◆ What the task requires
Though the records contain pictures, copy none of them; repeat exactly the lines from the one with "Click the サインイン button" to the end.

=== Section Start ===

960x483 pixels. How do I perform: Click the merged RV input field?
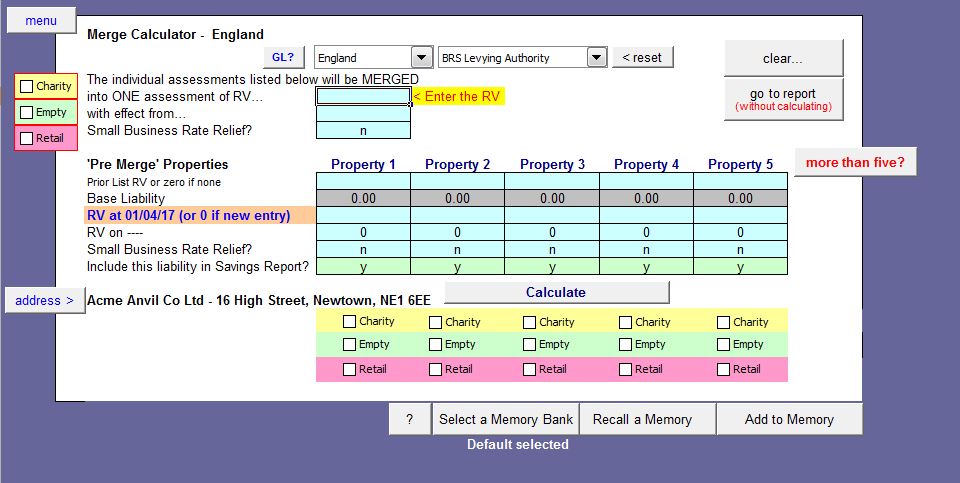(x=363, y=97)
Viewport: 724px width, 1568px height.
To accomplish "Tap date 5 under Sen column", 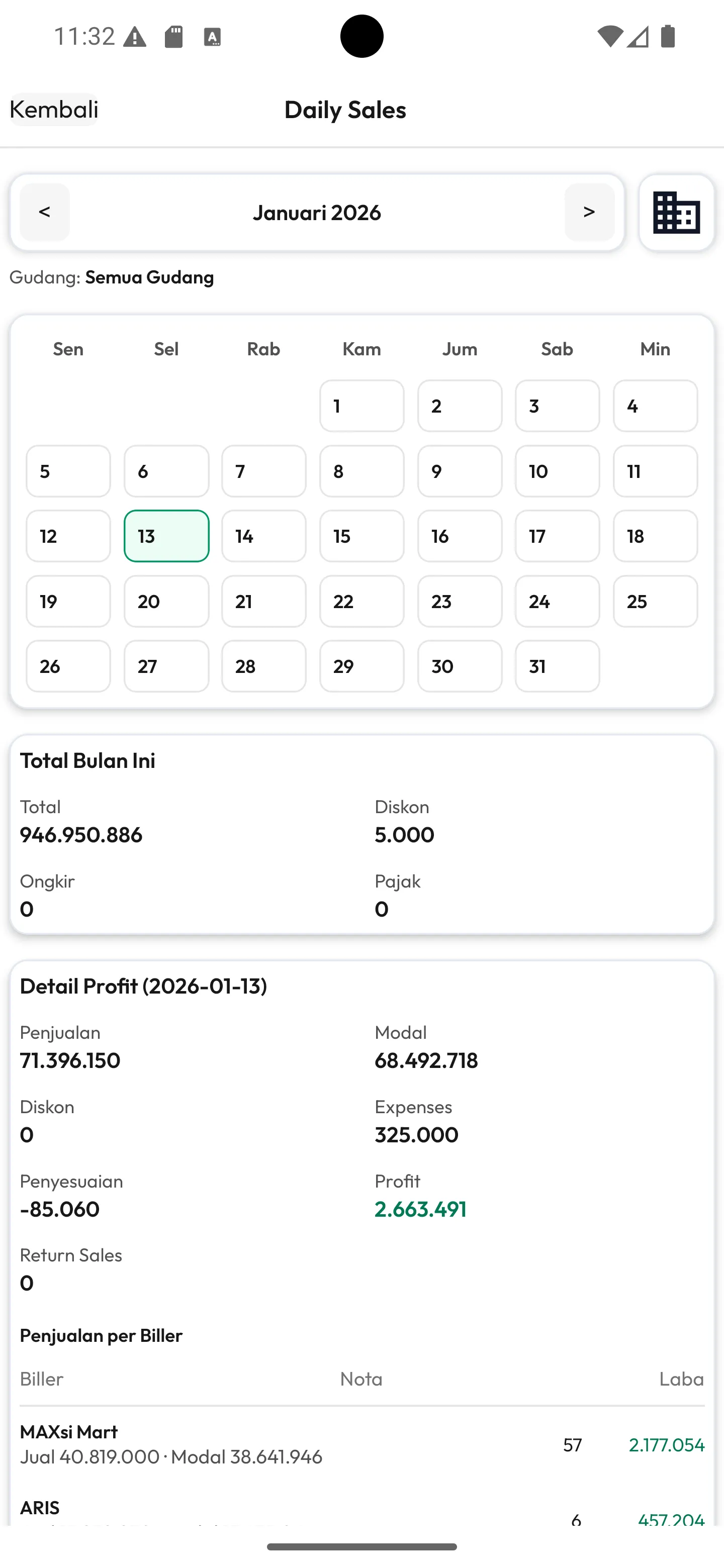I will [68, 471].
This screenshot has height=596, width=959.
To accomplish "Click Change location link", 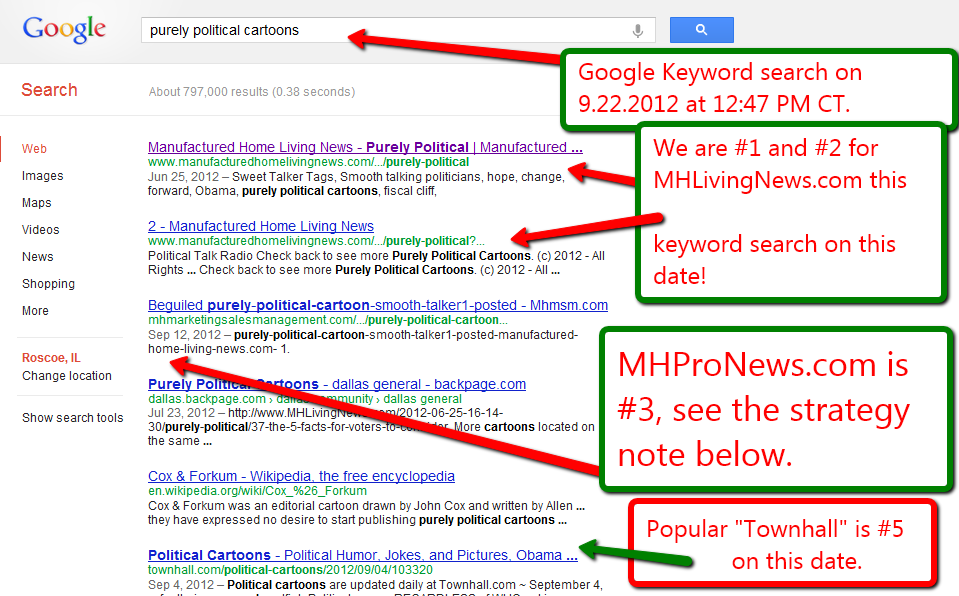I will tap(67, 376).
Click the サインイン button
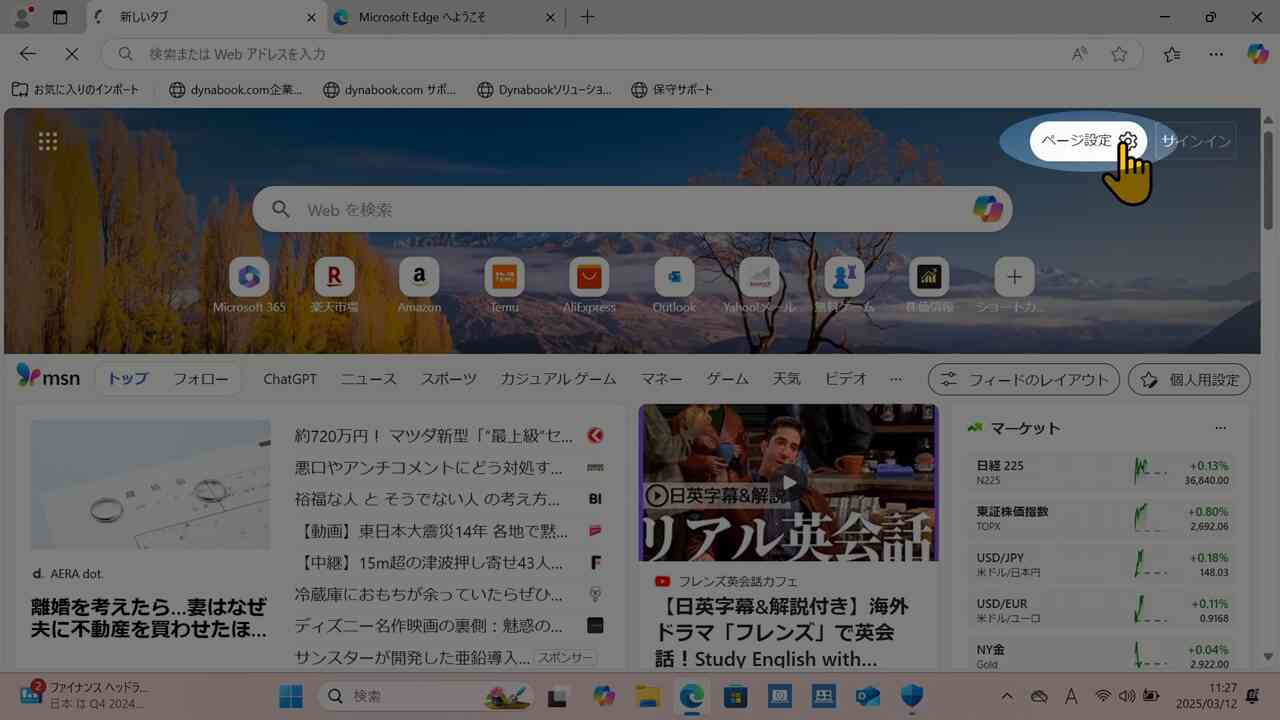1280x720 pixels. 1196,141
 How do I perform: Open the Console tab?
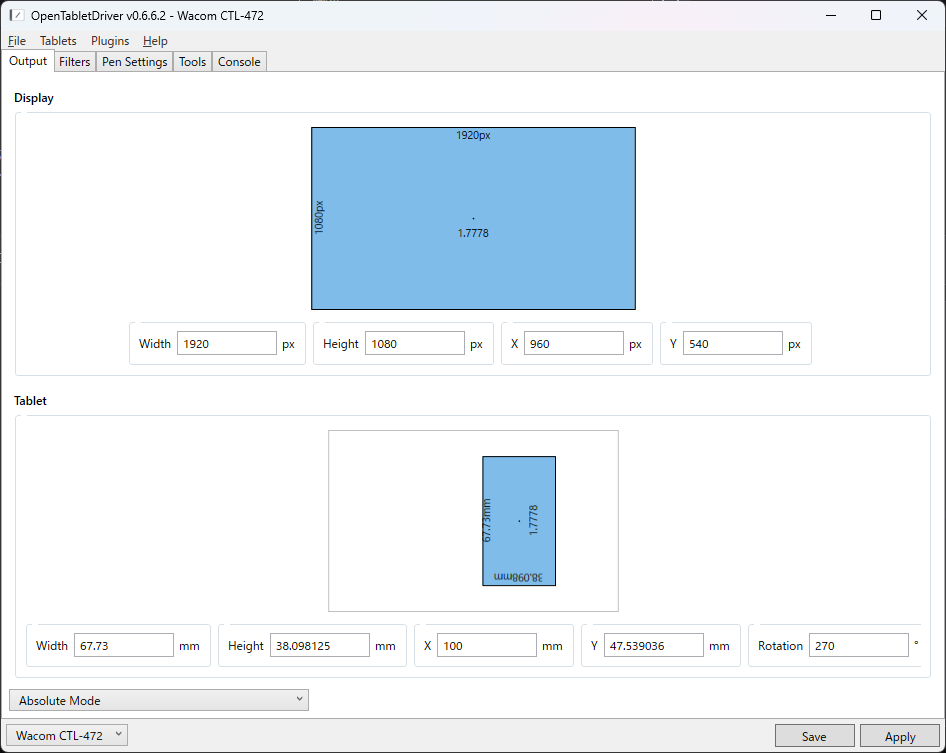point(239,62)
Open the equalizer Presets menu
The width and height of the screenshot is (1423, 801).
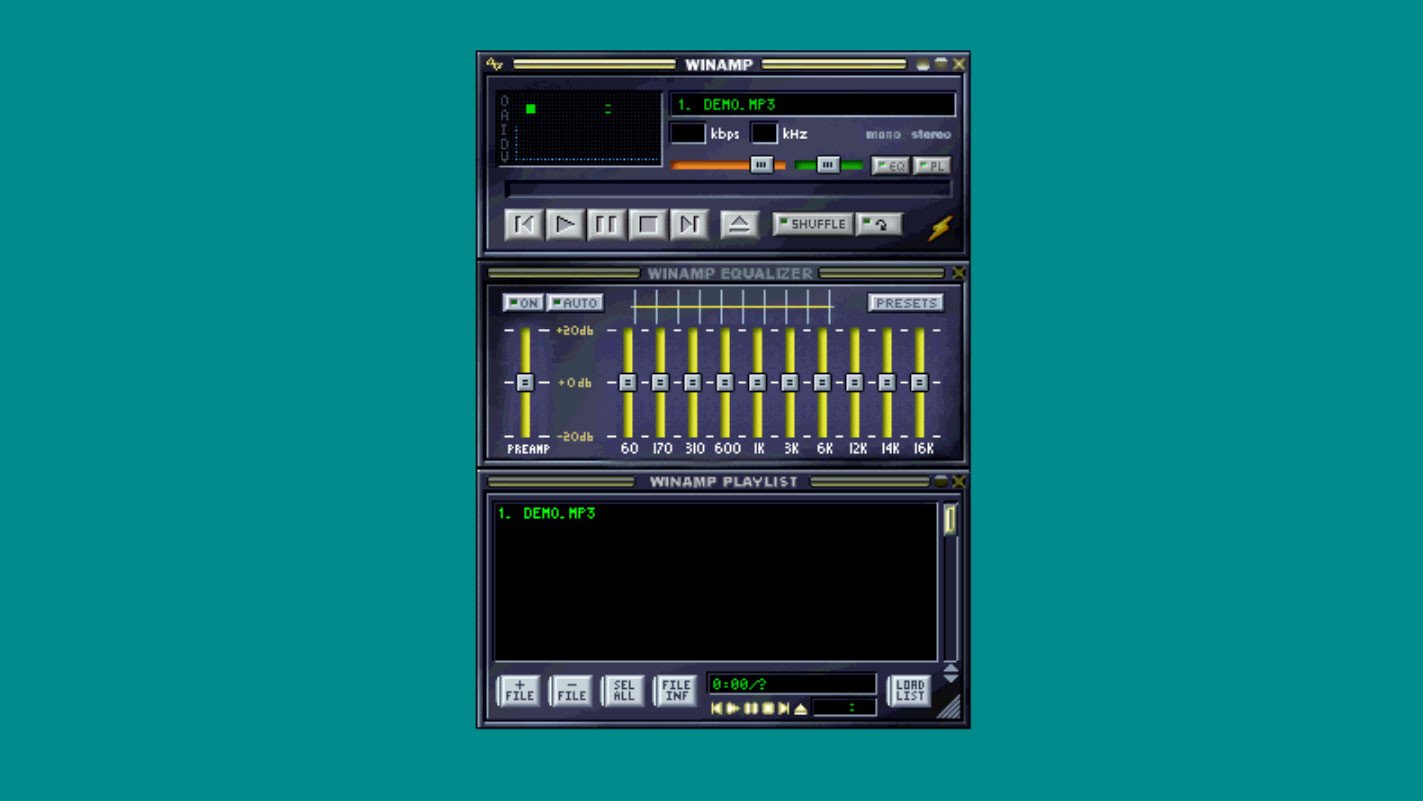coord(905,303)
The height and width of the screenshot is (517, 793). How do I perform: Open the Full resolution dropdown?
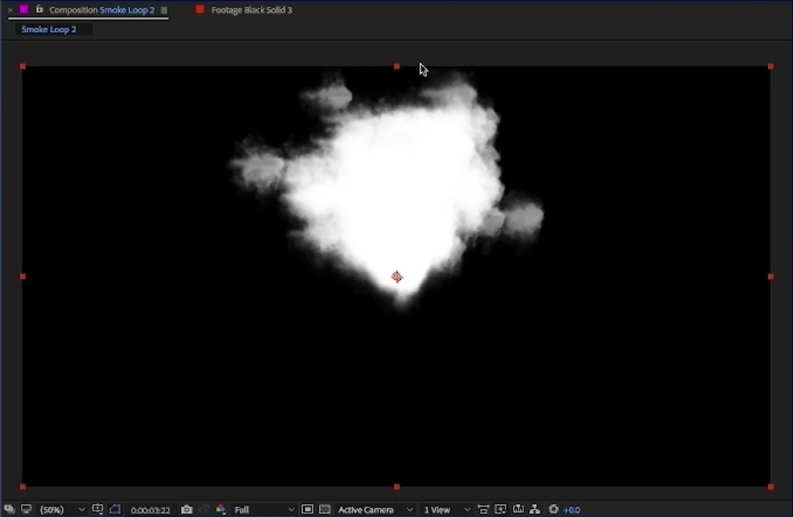point(264,510)
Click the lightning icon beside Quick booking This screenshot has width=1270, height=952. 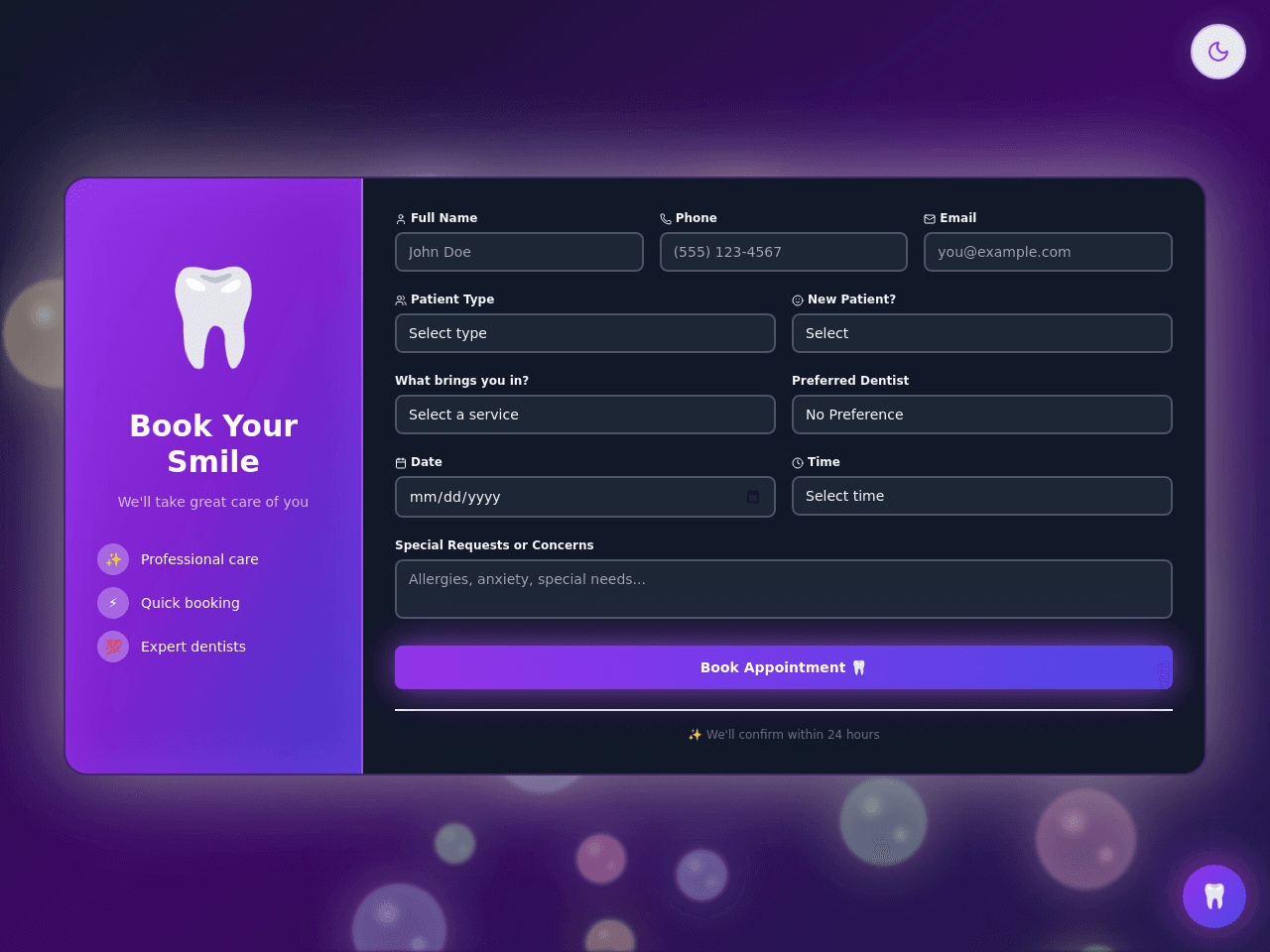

=== Section End ===

◆ Result for this exercise
Click the サインイン button
1280x720 pixels. 1196,141
 How do I perform: Open the Console tab?
point(239,62)
Open the equalizer Presets menu
The width and height of the screenshot is (1423, 801).
coord(905,303)
The height and width of the screenshot is (517, 793). How do I perform: Open the Full resolution dropdown?
point(264,510)
Click the lightning icon beside Quick booking This screenshot has width=1270, height=952. 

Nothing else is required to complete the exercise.